§ **Exercise goal**
Without the images, repeat every line of the listing verbatim.

§ **The records**

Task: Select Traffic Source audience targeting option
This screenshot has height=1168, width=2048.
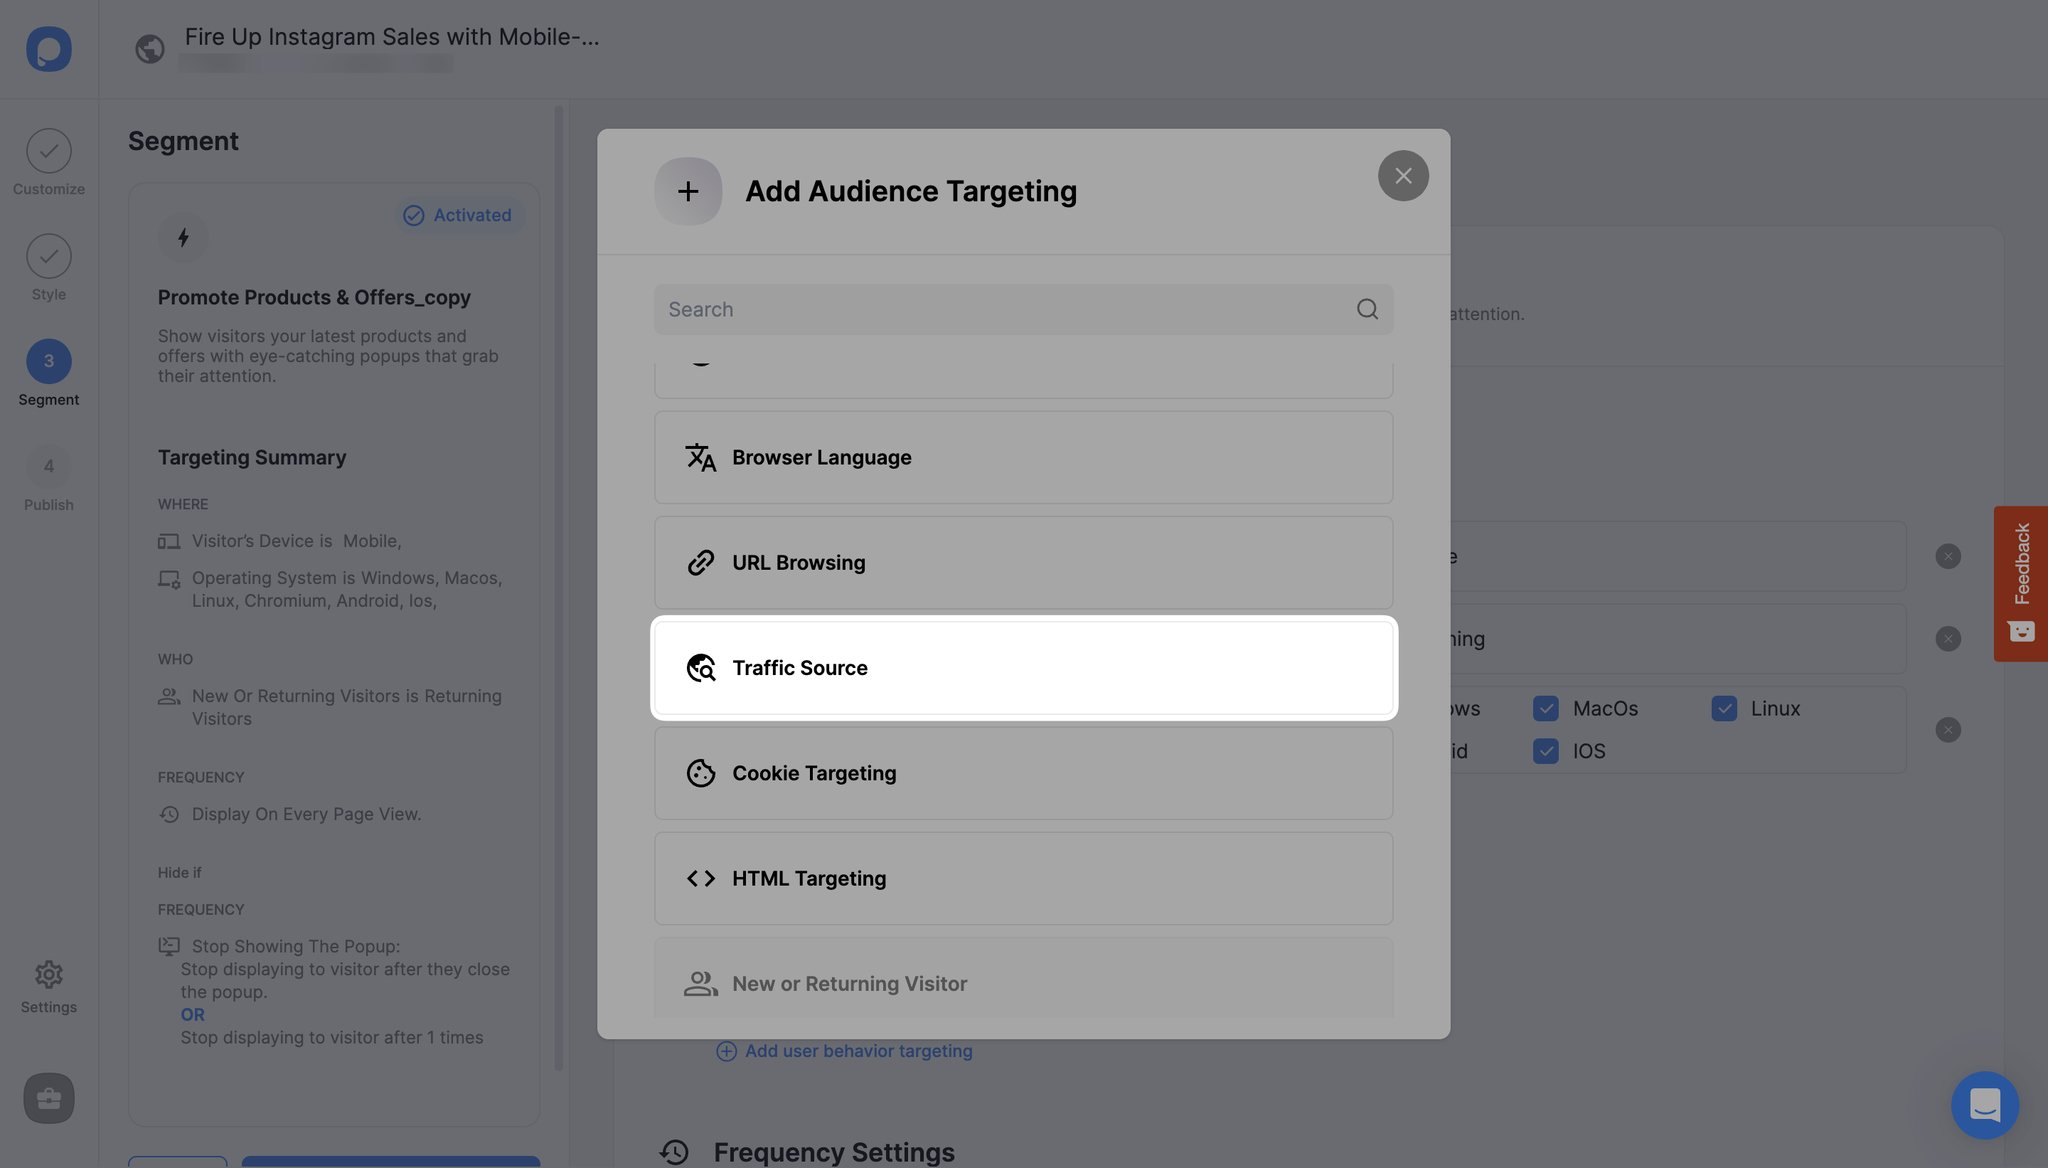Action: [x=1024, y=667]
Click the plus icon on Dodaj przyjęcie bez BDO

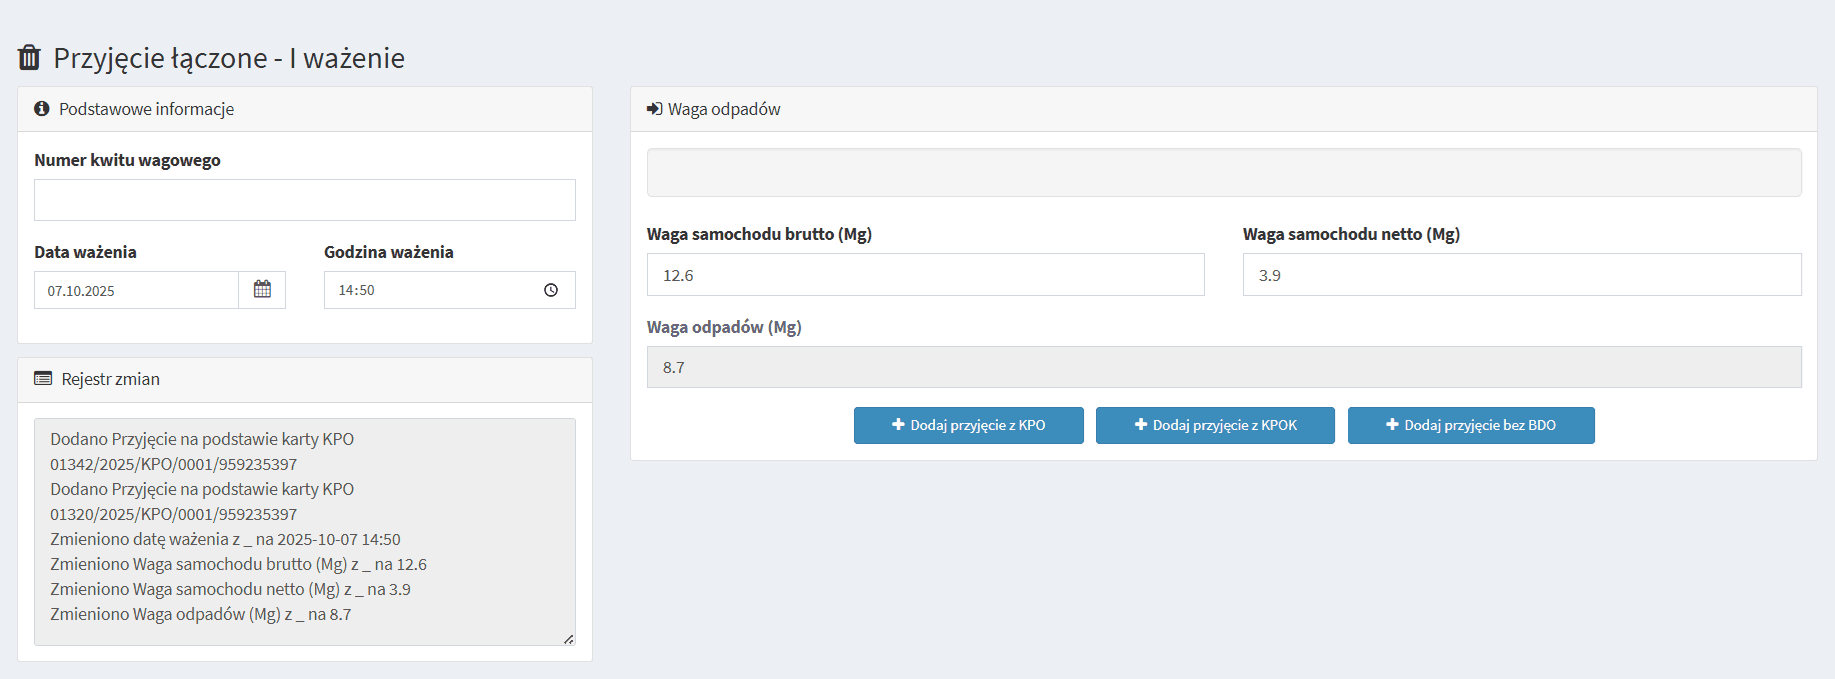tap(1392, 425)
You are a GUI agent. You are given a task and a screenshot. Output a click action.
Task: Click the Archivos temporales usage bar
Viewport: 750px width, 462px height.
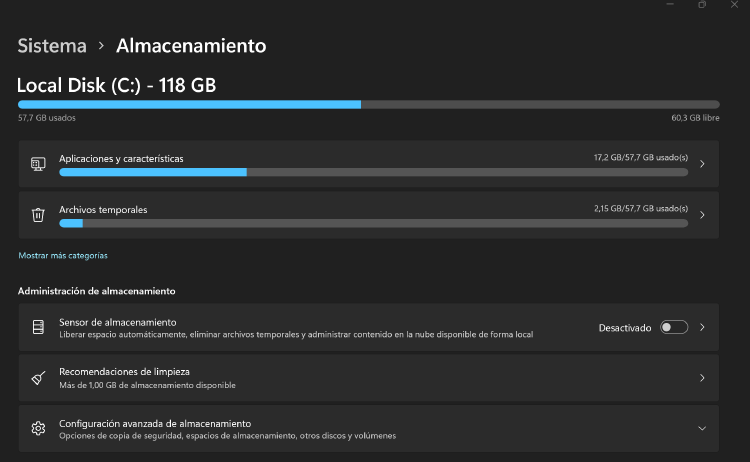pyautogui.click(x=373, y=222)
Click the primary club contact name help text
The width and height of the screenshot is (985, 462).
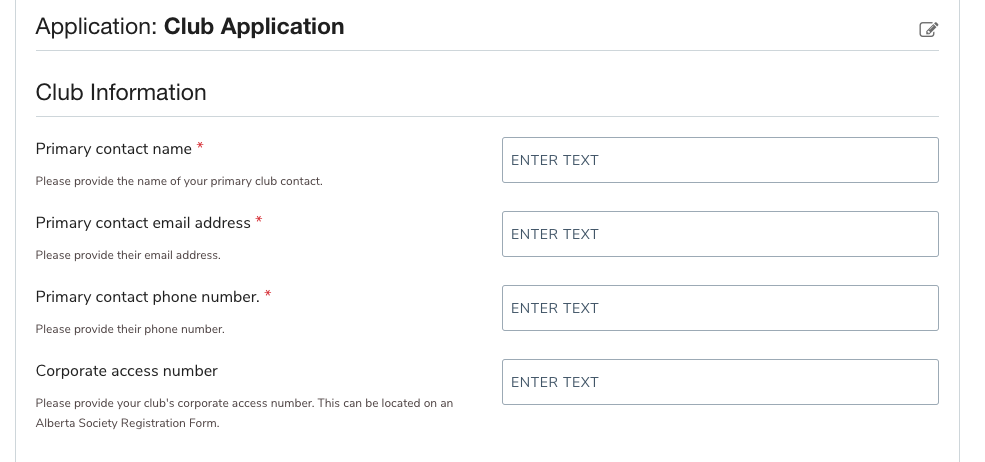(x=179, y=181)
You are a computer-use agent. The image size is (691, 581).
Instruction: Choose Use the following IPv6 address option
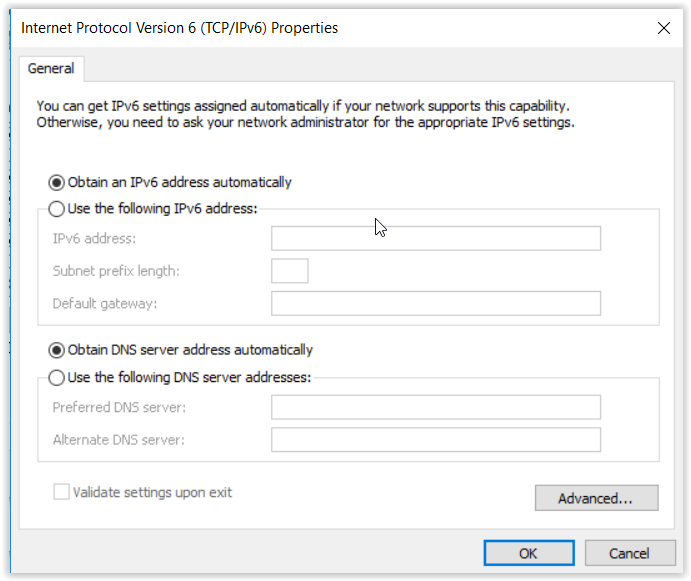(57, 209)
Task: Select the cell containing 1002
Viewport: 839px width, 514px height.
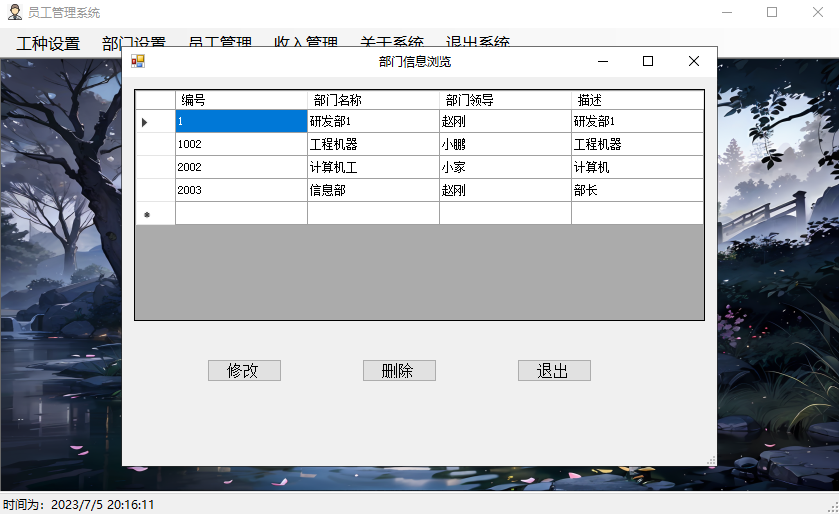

§ **Response to the exercise**
Task: Select Traffic Source audience targeting option
This screenshot has height=1168, width=2048.
Action: [x=1024, y=667]
Click the plus icon on Dodaj przyjęcie bez BDO

tap(1392, 425)
You are a GUI agent. You are given a task and a screenshot. Output a click action.
Task: Click the Archivos temporales usage bar
Viewport: 750px width, 462px height.
pyautogui.click(x=373, y=222)
Click the primary club contact name help text
The width and height of the screenshot is (985, 462).
(x=179, y=181)
You are a computer-use agent. The image size is (691, 581).
Instruction: Choose Use the following IPv6 address option
(57, 209)
Task: Select the cell containing 1002
Viewport: 839px width, 514px height.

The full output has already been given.